An in vitro model for the induction of angiotensin-converting enzyme in sarcoidosis: possible parallels to the immune response.

The T lymphocyte-dependent induction of angiotensin-converting enzyme (ACE) in cultured normal peripheral blood monocytes is a useful experimental model of the in vivo induction of ACE in monocyte-derived sarcoid granuloma epithelioid cells. Because of the possible parallels between ACE induction and immune activation in this model system, the ability of T lymphocytes to induce ACE was compared under a variety of conditions to their immune activation, as measured by 3H-thymidine incorporation. The ability of T cells to induce monocyte ACE was compared in the presence or absence of proliferation.
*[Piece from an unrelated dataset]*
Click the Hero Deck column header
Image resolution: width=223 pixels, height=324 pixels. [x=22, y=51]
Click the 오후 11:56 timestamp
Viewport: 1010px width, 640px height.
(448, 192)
The on-going autologous mixed lymphocyte reaction did not stimulate a further increase in ACE activity compared to the cultures where no proliferation occurred, showing that ACE induction does not depend on full immune T cell activation. Recognition of self though is crucial since in allogeneic monocyte/T lymphocyte co-cultures ACE was not induced above the levels found in monocytes alone. It was also shown that the immune cooperation between monocytes and T cells in reaction against monocyte-presented soluble antigen prevented T lymphocyte stimulated monocyte ACE induction, suggesting the possibility that self class II antigen recognition rather than foreign antigen recognition may be involved in the pathogenesis of sarcoidosis. Reaction to T mitogens (PHA, ConA), known to stimulate the production of interleukins, decreased monocyte ACE synthesis, indicating that soluble ACE-inducing factor probably does not belong to the group of immune interleukins.